Despicable wealthy little one Billy (Chance Hurstfield, “A Million Little Things”) already has a working relationship with the murderer often called the Skinny Man (Walton Goggins), having not too long ago employed him to kidnap a classmate to power her to provide Billy a science-fair prize he thought was rightfully his. When Billy’s depraved methods earn him coal from Santa Claus (Mel Gibson), the child commissions the Skinny Man — who has his personal grudge towards the fats man — to take out Father Christmas, who’s offered right here as something however a proper jolly previous elf. (He’s not even significantly fats, though he’s what the youngsters would name “thicc.”)
Times are arduous for Santa: With so many children misbehaving, he’s delivering fewer presents, which, in flip, cuts into the subsidy he will get from the U.S. authorities. To break even this 12 months, he has to carry the elves again to work on a army contract, whereas the Skinny Man stalks his prey all the best way to his house base in Alaska, the place a bloody confrontation is sure to ensue.
“Fatman,” on paper, seeks to channel the existential motion films of the New Hollywood — suppose “Point Blank” or “Prime Cut” — solely set in a world the place Santa Claus exists. At the identical time, it seeks to make Santa make sense in that world by presenting him and his spouse Ruth (Marianne Jean-Baptiste), to not point out the elves, as hard-working, blue-collar folks with as little twinkle or magic as potential.
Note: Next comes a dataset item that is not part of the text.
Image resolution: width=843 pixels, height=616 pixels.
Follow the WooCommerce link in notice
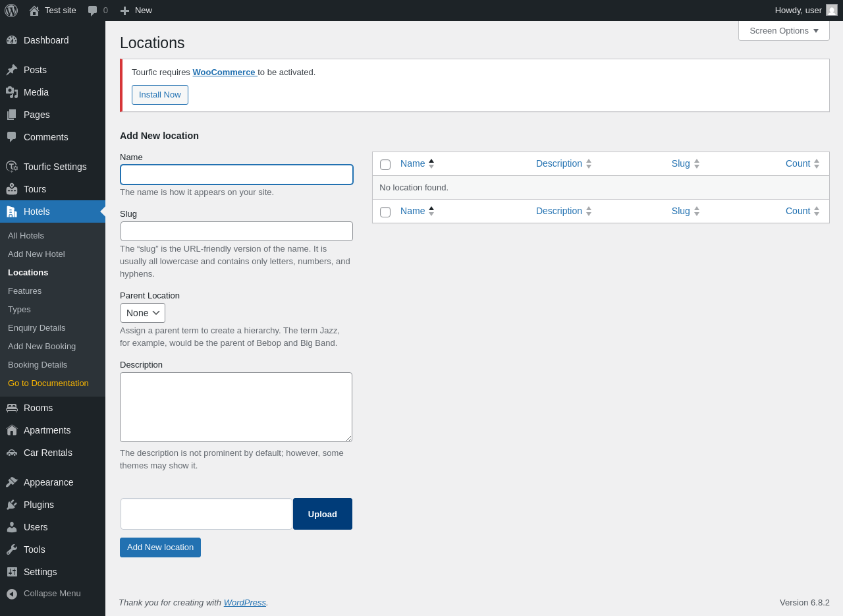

Again, these are attention-grabbing, provocative ideas, significantly on the earth of the Christmas film, however the targets of “Fatman” exceed its grasp; it needs to be humorous but additionally grim but additionally sensible but additionally about Santa Claus. Had the movie moved just a few levels in both route, upping the darkish humor or concentrating extra on minimalist despair and brutal motion, the Nelms brothers might need been onto one thing.
Even because it falls wanting its targets, there are discrete pleasures right here. Goggins comes closest to determining the film’s tone, giving us a ruthless killer who remains to be clearly pushed by childhood resentments, displaying utter sociopathy to his fellow human beings however doting on his beloved hamster. The ever-reliable Jean-Baptiste brings coziness, pragmatism and sexuality to Santa’s spouse, in all probability a primary within the vacation style. And if Gibson goes to age right into a grizzled display presence, higher that he accomplish that in R-rated automobiles like this one moderately than household fare like “Daddy’s Home 2,” the place his character’s reactionary misanthropy and misogyny is meant to be thought of cute.
There’s a constant imaginative and prescient for this model of Santa Claus all through, from the icy spareness of Johnny Derango’s cinematography to Jennifer Stroud’s costume design, which sees Chris Cringle as a flannel-shirt-and-jeans man moderately than somebody in a fur-trimmed pink go well with. The rating by Mondo Boys bypasses the movie’s makes an attempt at bleak humor and capabilities solidly in action-movie mode, however it does so successfully.
“Fatman” isn’t a lump of coal by any means. Think of it as an elaborate toy that exhibits up disassembled and with none directions. At least the items are good.